Proses Persiapan Penggunaan UV
Proses persiapan seperti filtrasi sebelum penggunaan UV yang menjadi kunci utama keberhasilannya. Langkah utama yang mendasar adalah mengenali sumber airnya. Menurut Angga Fradita, Industrial Sales Engineering Supervisor Yuki Water Treatment, air memiliki kondisi dan performa yang berbeda di setiap daerah sehingga penanganannya juga dapat berbeda namun tetap menyesuaikan kualitas baku mutunya.
“Dalam penggunaan UV, air pasok sebelumnya harus difilter dengan target nilai yang telah disesuaikan. Jenis media filtrasinya dapat beragam, mulai dari pasir silika untuk menyaring partikel padat, Iron untuk menyaring kandungan logam besi, karbol filtrasi untuk menyaring bau atau warna hingga kekeruhan, serta water softener untuk menyaring kandungan kapur pada nilai tertentu” jelas Angga.
Penentuan filter tersebut dapat dilakukan dengan mengetahui terlebih dahulu baku mutu air dan target air yang ingin digunakan. Pembudidaya dapat melihatnya melalui nilai kualitas air, tekanan air, menentukan kapasitas dan spesifikasi pre filter yang digunakan. “Sebagai gambaran, air harus difilter dengan baik terlebih dahulu karena semakin airnya rendah kekeruhan maka sinar UV akan dengan mudah menembus air dan prosesnya menjadi lebih optimal,” tambah Angga.
Sejalan dengan Angga, Lulu Imtinan Muthiah, Aquaculture Sales Engineer Yuki Water Treatment menyampaikan bahwa keberhasilan UV juga bergantung pada dosis yang digunakan dan hal ini disesuaikan dengan target patogen yang ingin diinaktifkan.
“Setiap bakteri atau virus membutuhkan energi UV yang berbeda untuk dapat diinaktifkan.
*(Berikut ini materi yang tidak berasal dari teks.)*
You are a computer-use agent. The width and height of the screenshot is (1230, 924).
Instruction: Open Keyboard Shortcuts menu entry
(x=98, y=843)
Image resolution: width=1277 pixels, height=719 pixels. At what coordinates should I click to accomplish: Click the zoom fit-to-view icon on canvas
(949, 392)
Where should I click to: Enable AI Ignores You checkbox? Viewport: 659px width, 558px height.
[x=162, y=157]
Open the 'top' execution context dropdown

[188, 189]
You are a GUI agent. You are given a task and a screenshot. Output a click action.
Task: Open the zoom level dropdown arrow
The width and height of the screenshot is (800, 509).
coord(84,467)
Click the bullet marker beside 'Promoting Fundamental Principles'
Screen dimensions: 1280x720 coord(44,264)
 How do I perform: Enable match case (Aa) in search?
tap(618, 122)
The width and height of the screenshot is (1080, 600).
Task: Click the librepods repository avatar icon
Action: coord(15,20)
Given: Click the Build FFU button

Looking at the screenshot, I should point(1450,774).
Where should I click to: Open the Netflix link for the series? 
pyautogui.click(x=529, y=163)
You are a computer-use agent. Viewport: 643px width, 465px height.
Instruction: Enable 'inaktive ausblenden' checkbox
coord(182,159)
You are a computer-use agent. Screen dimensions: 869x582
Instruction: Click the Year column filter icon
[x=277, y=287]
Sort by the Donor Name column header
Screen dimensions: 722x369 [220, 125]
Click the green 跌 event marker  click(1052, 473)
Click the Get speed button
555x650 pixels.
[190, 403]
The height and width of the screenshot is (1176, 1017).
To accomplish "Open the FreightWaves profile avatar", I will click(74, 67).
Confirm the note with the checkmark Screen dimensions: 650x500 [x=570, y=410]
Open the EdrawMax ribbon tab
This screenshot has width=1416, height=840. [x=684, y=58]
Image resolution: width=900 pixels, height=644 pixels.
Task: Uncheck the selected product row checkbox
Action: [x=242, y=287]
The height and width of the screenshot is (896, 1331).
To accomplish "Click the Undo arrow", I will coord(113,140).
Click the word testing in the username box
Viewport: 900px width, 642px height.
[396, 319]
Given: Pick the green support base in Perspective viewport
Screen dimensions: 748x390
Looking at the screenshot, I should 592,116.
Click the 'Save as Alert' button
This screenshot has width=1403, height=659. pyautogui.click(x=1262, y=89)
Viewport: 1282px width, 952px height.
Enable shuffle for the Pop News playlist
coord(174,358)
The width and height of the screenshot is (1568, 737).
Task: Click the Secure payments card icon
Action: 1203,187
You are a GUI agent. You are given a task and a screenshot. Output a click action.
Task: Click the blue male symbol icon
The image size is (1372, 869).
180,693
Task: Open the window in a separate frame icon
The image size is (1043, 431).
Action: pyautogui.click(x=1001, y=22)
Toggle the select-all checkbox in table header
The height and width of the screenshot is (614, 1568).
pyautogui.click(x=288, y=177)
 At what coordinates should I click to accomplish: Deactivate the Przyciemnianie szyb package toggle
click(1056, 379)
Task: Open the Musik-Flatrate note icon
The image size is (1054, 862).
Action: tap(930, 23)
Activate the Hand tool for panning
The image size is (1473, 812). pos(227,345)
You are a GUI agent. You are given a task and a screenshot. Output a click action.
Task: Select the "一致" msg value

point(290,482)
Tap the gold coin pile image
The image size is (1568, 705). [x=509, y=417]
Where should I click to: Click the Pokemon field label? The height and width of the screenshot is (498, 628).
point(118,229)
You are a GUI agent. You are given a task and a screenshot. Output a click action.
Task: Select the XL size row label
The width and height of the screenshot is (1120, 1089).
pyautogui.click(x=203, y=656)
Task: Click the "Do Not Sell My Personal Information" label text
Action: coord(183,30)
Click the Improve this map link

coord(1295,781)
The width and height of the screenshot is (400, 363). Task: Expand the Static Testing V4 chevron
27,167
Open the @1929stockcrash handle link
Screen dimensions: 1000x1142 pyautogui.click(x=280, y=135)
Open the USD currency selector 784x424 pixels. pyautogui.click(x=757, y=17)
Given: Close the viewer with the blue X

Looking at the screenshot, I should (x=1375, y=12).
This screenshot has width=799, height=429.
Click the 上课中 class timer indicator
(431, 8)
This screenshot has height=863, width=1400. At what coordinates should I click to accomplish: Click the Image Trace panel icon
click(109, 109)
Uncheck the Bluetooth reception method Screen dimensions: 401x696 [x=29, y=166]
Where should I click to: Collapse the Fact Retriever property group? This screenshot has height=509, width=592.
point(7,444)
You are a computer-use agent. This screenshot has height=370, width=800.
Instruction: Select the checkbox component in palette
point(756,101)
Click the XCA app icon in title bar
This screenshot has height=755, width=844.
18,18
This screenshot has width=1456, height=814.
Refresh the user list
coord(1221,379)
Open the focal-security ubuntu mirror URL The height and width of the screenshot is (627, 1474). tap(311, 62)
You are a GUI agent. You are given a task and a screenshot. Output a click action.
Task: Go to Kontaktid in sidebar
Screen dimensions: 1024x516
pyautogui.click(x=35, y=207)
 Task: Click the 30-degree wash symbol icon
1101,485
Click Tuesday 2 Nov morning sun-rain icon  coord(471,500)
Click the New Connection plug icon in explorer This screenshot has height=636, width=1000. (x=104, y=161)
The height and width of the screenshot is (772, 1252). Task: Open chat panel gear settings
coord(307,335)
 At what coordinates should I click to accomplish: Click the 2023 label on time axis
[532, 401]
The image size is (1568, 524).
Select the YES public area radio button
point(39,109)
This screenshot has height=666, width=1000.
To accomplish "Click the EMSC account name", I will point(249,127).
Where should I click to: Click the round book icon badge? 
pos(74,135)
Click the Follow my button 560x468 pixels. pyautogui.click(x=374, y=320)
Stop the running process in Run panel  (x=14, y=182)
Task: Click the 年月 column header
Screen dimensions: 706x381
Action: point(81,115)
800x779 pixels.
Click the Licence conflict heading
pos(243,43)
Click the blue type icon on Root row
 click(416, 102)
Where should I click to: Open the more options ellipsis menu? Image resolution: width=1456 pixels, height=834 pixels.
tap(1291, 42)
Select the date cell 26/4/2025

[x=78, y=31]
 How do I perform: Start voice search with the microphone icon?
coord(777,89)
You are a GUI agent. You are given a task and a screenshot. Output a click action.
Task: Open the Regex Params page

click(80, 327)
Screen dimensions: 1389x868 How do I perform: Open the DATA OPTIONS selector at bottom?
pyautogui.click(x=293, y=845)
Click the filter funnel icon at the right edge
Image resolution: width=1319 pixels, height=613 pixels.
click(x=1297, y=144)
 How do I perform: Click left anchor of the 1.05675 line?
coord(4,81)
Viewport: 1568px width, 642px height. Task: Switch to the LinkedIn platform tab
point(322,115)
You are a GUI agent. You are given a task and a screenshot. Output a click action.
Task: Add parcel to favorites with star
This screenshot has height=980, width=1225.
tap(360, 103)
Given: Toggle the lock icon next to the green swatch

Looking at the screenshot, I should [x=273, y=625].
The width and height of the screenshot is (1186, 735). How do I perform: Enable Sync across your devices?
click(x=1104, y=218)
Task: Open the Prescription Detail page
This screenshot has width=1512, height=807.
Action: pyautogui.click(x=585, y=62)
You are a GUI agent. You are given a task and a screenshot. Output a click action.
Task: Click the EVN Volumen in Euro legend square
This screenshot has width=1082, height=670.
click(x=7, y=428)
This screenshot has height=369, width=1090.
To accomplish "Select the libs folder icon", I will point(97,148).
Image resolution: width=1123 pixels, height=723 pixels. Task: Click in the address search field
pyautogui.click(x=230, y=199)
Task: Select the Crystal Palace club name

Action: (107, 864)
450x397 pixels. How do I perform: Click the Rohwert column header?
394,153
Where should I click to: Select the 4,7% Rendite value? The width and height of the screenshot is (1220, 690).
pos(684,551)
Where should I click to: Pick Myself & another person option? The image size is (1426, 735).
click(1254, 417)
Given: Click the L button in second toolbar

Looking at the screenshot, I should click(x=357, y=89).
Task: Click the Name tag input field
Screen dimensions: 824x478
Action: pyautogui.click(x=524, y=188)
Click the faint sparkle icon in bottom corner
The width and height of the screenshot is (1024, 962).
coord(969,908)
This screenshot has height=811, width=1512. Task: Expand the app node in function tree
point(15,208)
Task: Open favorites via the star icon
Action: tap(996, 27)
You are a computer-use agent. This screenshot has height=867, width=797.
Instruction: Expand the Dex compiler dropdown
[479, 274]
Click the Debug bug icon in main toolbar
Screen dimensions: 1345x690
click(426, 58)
Jika pembudidaya ingin menghilangkan vibrio akan berbeda energi yang dipakai untuk menghilangkan white spot begitupun untuk patogen lainnya” jelas Lulu.

Salah satu teknologi UV yang penggunaannya dapat disesuaikan adalah ULTRAAQUA. Alat UV ini memiliki bahan Polypropylene serta kemampuan proper sizing dengan komputerisasi untuk menentukan dosis UV yang dibutuhkan. ULTRAAQUA juga mudah dalam perawatan karena dilengkapi dengan ultra wiper, yaitu sensor yang dapat membersihkan lampu UV dengan pemberitahuan otomatis.
Penggunaan teknologi UV juga dinyatakan lebih minim biaya dan efisiensi secara waktu dibandingkan proses disinfeksi konvensional dengan kaporit yang membutuhkan waktu kerja 36-48 jam serta biaya operasional lebih dari 100 juta dalam skema budidaya dengan tambak 3000 m3. Sedangkan penggunaan UV dapat langsung digunakan, hemat lahan, dan efektif bekerja selama 16.000 jam. Teknologi UV seperti ULTRAAQUA juga tidak akan meninggalkan residu sehingga lebih ramah lingkungan.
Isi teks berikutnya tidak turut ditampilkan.